In a coup for Griffith Asia Institute (GAI), one of the country’s most senior army officers has been appointed an Industry Fellow (Honorary).
Since 2017, Major General Adam Findlay AM has served as Special Operations Commander in the Australian Army, a role focused on reforms of the country’s special forces.
Director of GAI, Professor Caitlin Byrne said his appointment was an incredible opportunity for the Institute and the wider university community.
“We are thrilled to have someone of Adam’s calibre join our team and contribute to our agenda,” she said.
“He brings depth of experience, knowledge and extensive networks that span the nations of Asia and the Pacific – gained over a successful defence career.”
Major General Findlay has served in Afghanistan, Timor-Leste and Iraq and holds a PhD in military history from the University of NSW.
His strong ties with Asia offer unique and compelling insights.
“Most of my career I have spent in South East Asia in one guise or another,” he said.
“I have served in East Timor, I’m routinely in Papua New Guinea, but particularly in my role as Special Operations Commander I have very strong ties with the SE Asian special forces command fraternity.
“I regularly meet with my counterparts in Japan, Vietnam, Thailand, Malaysia, Singapore, Brunei, and Philippines so that’s all the ASEAN countries.
“I work with my special forces counterparts in SE Asia in counter terrorism and most recently with the rise of ISIS in the southern Philippines I have worked with their special forces to help deal with a significant threat in their country.”
“The reason we were in the middle east for so long was about countering a variety of terrorist organisations, including Al Qaeda and ISIS, and most of my missions in the middle east focused on countering terrorism”
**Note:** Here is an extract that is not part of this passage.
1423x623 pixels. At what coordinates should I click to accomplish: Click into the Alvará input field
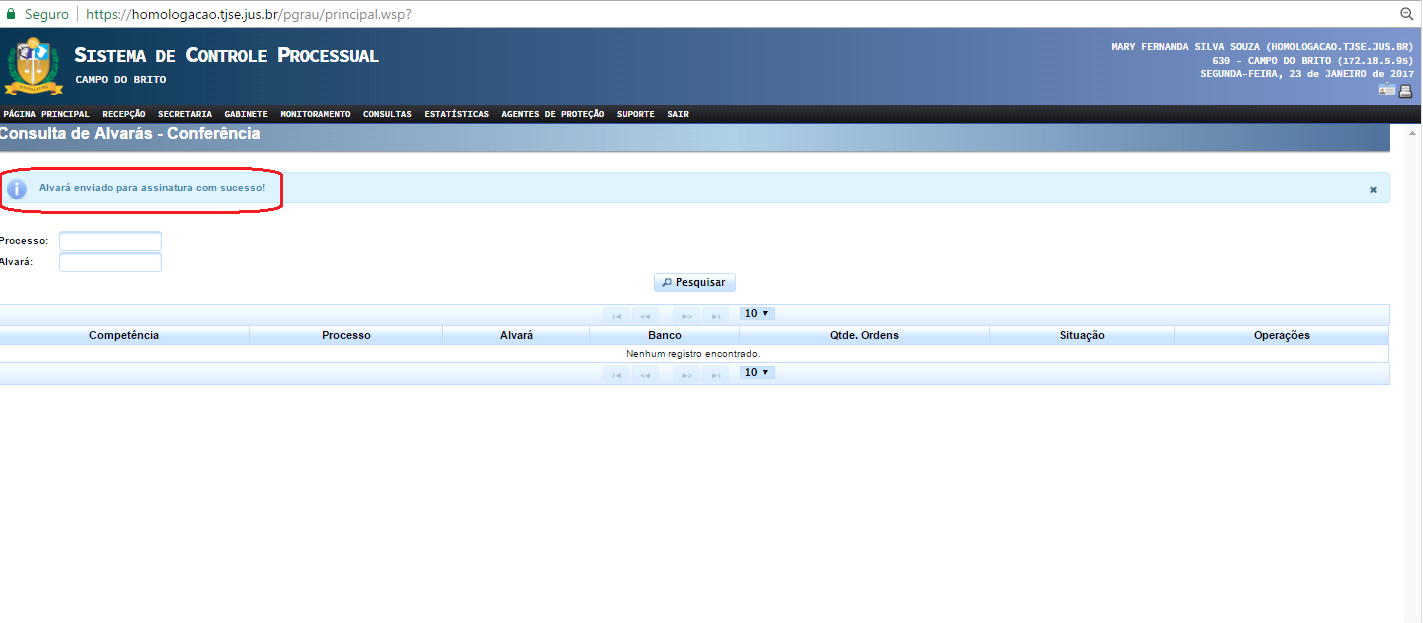coord(110,262)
“The war in the middle east pulled in a lot of SE Asian fighters, including Australians to the middle east to fight for ISIS, and now we are watching them come back into the region and of course that’s a dangerous thing.“
After 36 years in the army, Findlay will soon transition from military life and is keen to offer analysis and commentary on Australia’s growing role in the rapidly evolving national, regional and international geo-strategic dynamics of the Indo-Pacific.
He says the decision to join Griffith in an honorary capacity was a natural progression and while he considered several other institutions, the University and Griffith Asia Institute offered a unique proposition.
“There’s a very positive vibe about Griffith and I am very attracted to that. It has a youthful exuberance.
“I think the university has enormous potential.”
Findlay exits special operations command as the Brereton Inquiry into the pre-2015 actions of special forces in Afghanistan comes to a close.
He says he’s proud of the work he’s done in recent years to successfully transform an organisation which has been the subject of intense high-level scrutiny and continued media attention.
“I am very proud that after three years my reforms have refocussed and reinvigorated the organisation and I would like to publish on how this type of organisational cultural transformation can be achieved.
“I am very interested in the study of effective organisational leadership and transformation.
“My immediate priorities are publishing two books, one on the first Anglo-Afghan War based on my PhD and the other a book on leadership and cultural change based on the work I have been undertaking as the Commander of Australia’s Special Forces.”
“I would like to produce articles and commentary on Australia’s emerging strategic environment and the evolving national security issues in the Indo-Pacific.
“In addition, I also led the Coalition Special Forces in Iraq in 2016/17 for the successful liberation of Mosul from ISIS — I may also write about that and continue to do project work for Defence as well.”